Challenge 1 - Which lines of the records contain the word "sidebar"? Report each one in full, and treat uppercase and lowercase as different.

Text extract -
────
First Lines From Recent Paperback Purchases
Looking over my vintage paperback loot from the recent 32nd Annual Paperback Show, I found myself reading the first paragraphs of each book in succession just to get a taste of the writers style. They were surprisingly different. In fact, the one book that I bought on a whim (The Mark of Pak San Ri) with little expectation of the book being any good or not, actually turned out to have the best opening of all six books (see below)
I did cheat a bit with Nobody Dies in Paris as the picture makes more sense with the first two paragraphs (sue me). All of the books are interesting and I hope to read them in one big jag over some lazy weekend. McGivern is probably the most accomplished of the writers listed (justifiably so) with Odds Against Tomorrow being made into a fine movie with Harry Belafonte and Robert Ryan. I’m also intrigued with the Jack Ehrlich title (Parole) as his name keeps popping up in lists by other writers and booksellers of paperback crime.
I was also attracted to the covers of the books. All of them are colorful and striking. I love the old graphic/painted design style of fifties and sixties cover design. Something I think publishers like Penguin are getting back to (thank God). Gunman’s Harvest front cover is particularly interesting with a great dramatic pose and use of muted greens and golds. Even the back cover is nicely done. The front cover painting is by Mal Thompson.
“The taxi careened out of nowhere. The little man crossing the street with the bundleunder his arm never saw it. It caught him dead center and flung him a good twenty feet. The bundle flew from the man’s arms and broke open. then the hit and run taxi, a rattling monstrosity which looked like it had been built out of a hundred junkers, sped on, screeched around a corner and was gone”.
“The late afternoon June sunlight streamed in through the small, unwashed window of the hotel room. It found its way into the corners of the tiny room. It warmed the room. There was a girl lying on the bed midst a pile of undone sheets and blankets. She was wearing green silk pajamas that were faded by too many washings. She was smoking a cigarette.”
“When we were in England I worked well. Four or five hundred words every afternoon. We lived in a small house in the countryside about twenty miles south of London. It was quiet, and because we were strangers, there were no visitors. My wife had been in bed for five months with hepatitis but stayed remarkably cheerful and spent most of her time reading. Life was good, conditions were perfect for my work”
────
Rows -

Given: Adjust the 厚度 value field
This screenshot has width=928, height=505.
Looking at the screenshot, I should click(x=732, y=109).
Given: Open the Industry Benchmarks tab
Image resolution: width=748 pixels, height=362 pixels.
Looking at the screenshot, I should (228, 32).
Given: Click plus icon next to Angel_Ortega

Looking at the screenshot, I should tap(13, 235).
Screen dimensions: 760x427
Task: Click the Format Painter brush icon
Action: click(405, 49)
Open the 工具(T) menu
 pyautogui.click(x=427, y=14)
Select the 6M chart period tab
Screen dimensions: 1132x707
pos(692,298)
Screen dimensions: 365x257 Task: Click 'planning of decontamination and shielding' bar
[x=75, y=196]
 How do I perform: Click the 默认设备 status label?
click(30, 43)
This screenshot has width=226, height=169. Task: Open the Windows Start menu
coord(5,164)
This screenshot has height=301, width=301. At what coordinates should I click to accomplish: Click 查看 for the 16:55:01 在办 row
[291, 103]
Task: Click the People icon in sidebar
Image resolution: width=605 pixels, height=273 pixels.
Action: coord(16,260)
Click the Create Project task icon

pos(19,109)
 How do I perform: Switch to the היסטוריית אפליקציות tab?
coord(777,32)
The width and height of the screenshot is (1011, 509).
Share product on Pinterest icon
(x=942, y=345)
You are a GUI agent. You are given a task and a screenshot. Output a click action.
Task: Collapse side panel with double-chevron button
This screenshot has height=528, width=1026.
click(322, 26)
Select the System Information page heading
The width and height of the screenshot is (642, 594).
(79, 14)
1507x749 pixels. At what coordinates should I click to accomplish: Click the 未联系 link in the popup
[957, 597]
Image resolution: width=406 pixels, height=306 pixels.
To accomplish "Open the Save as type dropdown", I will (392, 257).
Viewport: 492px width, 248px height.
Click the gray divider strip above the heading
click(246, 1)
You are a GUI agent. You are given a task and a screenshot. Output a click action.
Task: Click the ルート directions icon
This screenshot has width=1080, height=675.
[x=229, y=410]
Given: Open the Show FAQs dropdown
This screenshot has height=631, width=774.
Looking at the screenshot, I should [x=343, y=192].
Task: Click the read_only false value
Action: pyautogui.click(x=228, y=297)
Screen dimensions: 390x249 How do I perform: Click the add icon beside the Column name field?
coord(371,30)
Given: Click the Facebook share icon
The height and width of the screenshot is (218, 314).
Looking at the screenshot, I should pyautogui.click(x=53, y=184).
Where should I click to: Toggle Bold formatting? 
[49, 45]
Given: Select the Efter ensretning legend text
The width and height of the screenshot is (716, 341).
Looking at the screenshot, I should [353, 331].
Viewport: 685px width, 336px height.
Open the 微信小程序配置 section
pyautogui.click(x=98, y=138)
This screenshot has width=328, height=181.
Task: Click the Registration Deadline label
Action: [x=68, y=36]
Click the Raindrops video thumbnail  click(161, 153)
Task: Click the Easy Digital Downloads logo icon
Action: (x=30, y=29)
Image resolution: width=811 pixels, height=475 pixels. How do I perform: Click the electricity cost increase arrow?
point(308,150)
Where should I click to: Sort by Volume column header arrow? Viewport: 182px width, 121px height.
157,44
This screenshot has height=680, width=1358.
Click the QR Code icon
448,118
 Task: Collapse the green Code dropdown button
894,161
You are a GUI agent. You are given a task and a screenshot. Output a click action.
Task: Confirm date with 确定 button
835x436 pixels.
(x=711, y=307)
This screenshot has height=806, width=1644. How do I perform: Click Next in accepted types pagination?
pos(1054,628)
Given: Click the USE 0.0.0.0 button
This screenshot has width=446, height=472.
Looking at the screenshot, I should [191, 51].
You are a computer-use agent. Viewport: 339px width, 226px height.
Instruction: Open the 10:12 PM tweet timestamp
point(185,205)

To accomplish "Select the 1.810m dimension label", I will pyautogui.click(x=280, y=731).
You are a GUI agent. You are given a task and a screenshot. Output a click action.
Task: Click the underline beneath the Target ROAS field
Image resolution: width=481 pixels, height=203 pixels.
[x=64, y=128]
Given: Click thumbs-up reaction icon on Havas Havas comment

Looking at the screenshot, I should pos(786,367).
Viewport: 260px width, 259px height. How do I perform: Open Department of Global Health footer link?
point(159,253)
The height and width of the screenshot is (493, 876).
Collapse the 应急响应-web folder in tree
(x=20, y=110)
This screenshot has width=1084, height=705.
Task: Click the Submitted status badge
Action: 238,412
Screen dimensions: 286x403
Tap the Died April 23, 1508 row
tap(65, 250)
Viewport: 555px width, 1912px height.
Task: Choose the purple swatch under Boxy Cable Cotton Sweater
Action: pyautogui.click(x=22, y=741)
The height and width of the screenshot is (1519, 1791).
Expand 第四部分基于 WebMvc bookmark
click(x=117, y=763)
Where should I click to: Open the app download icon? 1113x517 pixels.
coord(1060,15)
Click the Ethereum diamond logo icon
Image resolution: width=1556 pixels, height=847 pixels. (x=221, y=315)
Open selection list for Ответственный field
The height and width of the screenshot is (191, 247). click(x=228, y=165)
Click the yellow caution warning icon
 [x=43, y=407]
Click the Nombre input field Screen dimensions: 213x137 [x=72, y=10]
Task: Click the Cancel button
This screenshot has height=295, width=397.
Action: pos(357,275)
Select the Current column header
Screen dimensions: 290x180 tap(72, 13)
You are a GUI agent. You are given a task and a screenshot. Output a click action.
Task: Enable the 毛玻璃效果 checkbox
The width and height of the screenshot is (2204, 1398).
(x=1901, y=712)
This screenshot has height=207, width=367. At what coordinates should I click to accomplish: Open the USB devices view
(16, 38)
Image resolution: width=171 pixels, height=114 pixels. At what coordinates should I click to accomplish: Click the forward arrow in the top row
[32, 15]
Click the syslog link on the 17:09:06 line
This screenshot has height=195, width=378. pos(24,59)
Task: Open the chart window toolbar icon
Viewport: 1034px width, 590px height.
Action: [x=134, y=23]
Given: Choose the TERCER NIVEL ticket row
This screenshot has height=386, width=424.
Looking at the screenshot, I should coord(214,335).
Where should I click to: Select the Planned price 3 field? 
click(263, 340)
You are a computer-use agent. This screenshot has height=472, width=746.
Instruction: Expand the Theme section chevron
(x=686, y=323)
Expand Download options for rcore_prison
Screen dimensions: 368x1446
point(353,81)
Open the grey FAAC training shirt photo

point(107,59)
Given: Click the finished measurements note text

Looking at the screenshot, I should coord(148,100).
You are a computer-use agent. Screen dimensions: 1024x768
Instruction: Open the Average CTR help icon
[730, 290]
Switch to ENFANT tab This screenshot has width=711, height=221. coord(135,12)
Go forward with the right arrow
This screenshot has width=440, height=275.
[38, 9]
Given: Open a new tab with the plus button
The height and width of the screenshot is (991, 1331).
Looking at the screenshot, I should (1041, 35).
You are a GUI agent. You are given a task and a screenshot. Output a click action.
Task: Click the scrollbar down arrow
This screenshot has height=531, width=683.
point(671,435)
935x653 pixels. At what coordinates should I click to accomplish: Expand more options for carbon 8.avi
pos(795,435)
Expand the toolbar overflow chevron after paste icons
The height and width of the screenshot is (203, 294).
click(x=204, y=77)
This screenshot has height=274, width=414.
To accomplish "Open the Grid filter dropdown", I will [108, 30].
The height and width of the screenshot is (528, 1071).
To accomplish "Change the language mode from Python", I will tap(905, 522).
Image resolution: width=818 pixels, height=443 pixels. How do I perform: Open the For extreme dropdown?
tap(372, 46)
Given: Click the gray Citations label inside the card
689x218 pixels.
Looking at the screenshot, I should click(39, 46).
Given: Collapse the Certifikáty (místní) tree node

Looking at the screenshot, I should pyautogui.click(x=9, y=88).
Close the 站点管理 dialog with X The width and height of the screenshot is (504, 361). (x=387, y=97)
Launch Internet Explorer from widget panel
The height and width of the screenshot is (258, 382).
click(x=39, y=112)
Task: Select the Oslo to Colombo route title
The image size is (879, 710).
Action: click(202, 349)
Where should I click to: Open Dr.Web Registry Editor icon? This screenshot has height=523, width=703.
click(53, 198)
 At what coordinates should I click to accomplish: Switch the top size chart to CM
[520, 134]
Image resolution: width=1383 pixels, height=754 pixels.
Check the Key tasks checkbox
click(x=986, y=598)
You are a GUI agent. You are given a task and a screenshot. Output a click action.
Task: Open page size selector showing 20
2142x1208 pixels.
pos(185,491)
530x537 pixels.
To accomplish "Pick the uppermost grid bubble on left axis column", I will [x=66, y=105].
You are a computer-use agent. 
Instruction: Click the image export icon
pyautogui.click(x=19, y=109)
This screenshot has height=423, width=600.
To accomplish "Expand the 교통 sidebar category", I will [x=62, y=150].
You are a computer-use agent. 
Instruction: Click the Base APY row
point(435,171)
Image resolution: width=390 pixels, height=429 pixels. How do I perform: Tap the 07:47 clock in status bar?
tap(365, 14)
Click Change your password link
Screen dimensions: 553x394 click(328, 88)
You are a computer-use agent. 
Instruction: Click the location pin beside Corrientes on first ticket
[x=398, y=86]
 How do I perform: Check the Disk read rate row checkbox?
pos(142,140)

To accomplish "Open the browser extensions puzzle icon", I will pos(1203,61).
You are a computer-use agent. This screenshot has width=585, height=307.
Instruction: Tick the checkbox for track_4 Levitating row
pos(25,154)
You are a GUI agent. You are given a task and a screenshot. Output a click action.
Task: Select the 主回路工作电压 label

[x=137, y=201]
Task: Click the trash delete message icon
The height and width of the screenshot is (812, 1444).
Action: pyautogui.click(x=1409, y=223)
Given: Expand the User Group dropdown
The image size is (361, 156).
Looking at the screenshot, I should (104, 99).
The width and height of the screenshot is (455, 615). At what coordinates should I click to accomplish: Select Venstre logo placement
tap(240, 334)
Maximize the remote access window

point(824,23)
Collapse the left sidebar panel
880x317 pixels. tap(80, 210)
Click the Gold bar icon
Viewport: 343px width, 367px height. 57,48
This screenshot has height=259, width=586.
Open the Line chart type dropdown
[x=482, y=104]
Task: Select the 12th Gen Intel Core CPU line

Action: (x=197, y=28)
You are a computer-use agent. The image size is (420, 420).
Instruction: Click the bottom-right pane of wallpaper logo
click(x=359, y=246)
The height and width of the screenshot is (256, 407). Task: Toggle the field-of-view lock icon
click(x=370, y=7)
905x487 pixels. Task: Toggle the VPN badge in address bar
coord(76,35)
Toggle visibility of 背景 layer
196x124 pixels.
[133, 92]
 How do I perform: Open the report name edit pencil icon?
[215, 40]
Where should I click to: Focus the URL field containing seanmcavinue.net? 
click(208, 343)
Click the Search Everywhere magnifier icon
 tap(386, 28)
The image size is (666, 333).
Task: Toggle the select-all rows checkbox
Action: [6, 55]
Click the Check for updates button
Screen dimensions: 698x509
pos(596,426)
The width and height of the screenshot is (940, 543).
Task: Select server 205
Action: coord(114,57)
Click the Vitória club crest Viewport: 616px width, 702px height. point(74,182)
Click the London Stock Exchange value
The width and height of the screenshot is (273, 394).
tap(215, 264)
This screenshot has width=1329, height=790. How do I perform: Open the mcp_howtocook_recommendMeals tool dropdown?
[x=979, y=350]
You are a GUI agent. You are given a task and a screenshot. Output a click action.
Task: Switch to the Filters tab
────
Challenge 2 - According to the paperback post, who painted the front cover of Gunman's Harvest?

Task output 1 -
Task: Click the People icon in sidebar
To accomplish "Expand the 교통 sidebar category", I will [x=62, y=150].
Collapse the left sidebar panel

Task output 2 - Mal Thompson.